One time, somebody asked me if it was possible to transcribe call center conversations to text so they later be analyzed for quality purposes. This is exactly what we will be trying to do here in the most simple way: audio transcription.

Fortunately, companies like Facebook and OpenAI have already invested millions of dollars in producing these technologies, and they placed them on a website called "Hugging Face".

For this post, we will be using the pre-trained model "distil-whisper/distil-small.en," which is able to translate audio arrays into text. There are many different models and versions of the "distil-small.en" model based on the number of parameters. It's said that a model with a higher number of parameters might produce better transcriptions but will also convert audio into extremely long sequences, so the final transcription might take a lot of time, depending on how long the audio file is.

For our case, we will be using the smallest model, which has 166 million parameters to convert a sample audio file of 1:51 minutes.

Download the sample Audio File

Please download this sample audio file from this link. This is an mp3 file, but you are welcome to use your own file. Rename the audio file as "speech.mp3" and place the file at the root of your colab directory.

Nicely done! Now, it's time to code. Surprisingly, the code required for this is very simple but requires some tweaking. Let's get our hands dirty.

Import Libraries

To reproduce this code, you can use Google Colab, so we will need to install the following dependencies:

  !pip install transformers
  !pip install soundfile
  !pip install librosa

Transformers: This is the main library that allows us to play with thousands of pre-trained models and download them directly from the model objects.
Soundfile: this library will help us load the wav, flac or mp3 files
Librosa: Its Librosa not LeviOsA. This library will help us with some pre-processing we need to do to the mp3 file such as converting stereo files to mono and downcasting an audio file to another sampling rate.
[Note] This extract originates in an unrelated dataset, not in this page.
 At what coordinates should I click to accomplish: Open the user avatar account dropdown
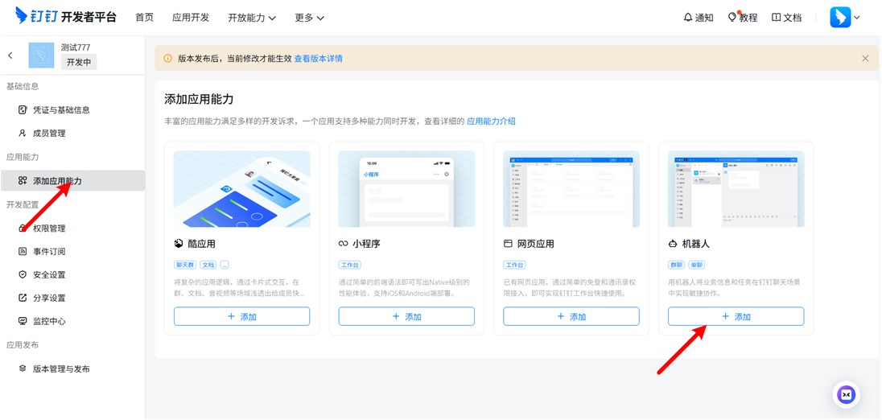(845, 18)
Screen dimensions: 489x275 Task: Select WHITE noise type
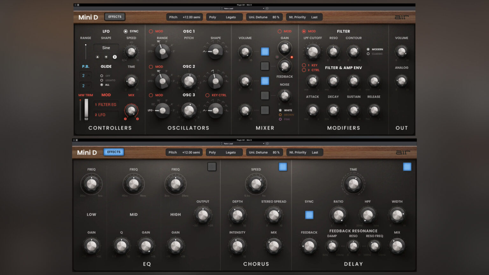(281, 110)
Great! Now let's load all the libraries we need:

from transformers.utils import logging
logging.set_verbosity_error()

import soundfile as sf
import io
import numpy as np
import librosa

from transformers import pipeline

Create the Transcription Pipeline

A pipeline is an object that loads a pre-trained model and sets up all the required processing so we don't have to do it ourselves. This is very simple, we just need to create the pipeline object and call the model we will be using for the transcription.

asr = pipeline("automatic-speech-recognition", 
model="distil-whisper/distil-small.en")

This single line of code will download the model and store it in the ASR model variable. We are almost ready to use it. The only thing we need to do is make sure the audio file is compatible with the model, and for that, we will need to transform the audio file with Librosa.
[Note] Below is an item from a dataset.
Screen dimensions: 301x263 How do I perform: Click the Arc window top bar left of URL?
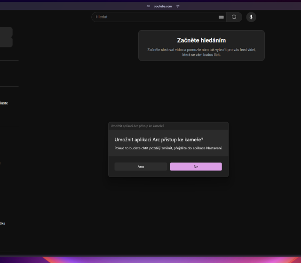[71, 6]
Transforming the Audio File

The "distil-small.en" has been trained in a specific sampling rate. Concretely this model works with audio that is in the 16Hz sampling rate. We can find this out by checking the model sampling rate:

print(asr.feature_extractor.sampling_rate)

output: 16000

Now, its time to check the sampling rate of the audio file "speech.mp3"

audio, sampling_rate = sf.read('speech.mp3')
print(sampling_rate)

output: 44100

No problem, we need to do two things with this audio file. The first one 1) is to make sure the file is mono, as these models work with single-channel audio files and 2) downcast the 44Hz audio file to 16Hz. Let's do exactly that in this single block of code:

audio_transposed = np.transpose(audio)
audio_mono = librosa.to_mono(audio_transposed)

audio_16KHz = librosa.resample(audio_mono,
                               orig_sr=sampling_rate,
                               target_sr=asr.feature_extractor.sampling_rate)

We will transpose our audio file to a single array to manage a united version of the audio file. The transposed array will now be converted to mono using the Librosa to_mono method. That's it; now the file is in a single channel.

The second part is also very simple. Librosa has a resampling method that allows users to change the sampling rate of a mono audio file. The audio_16KHz object now contains the pre-processed audio file that is compatible with the HuggingFace model for audio transcription.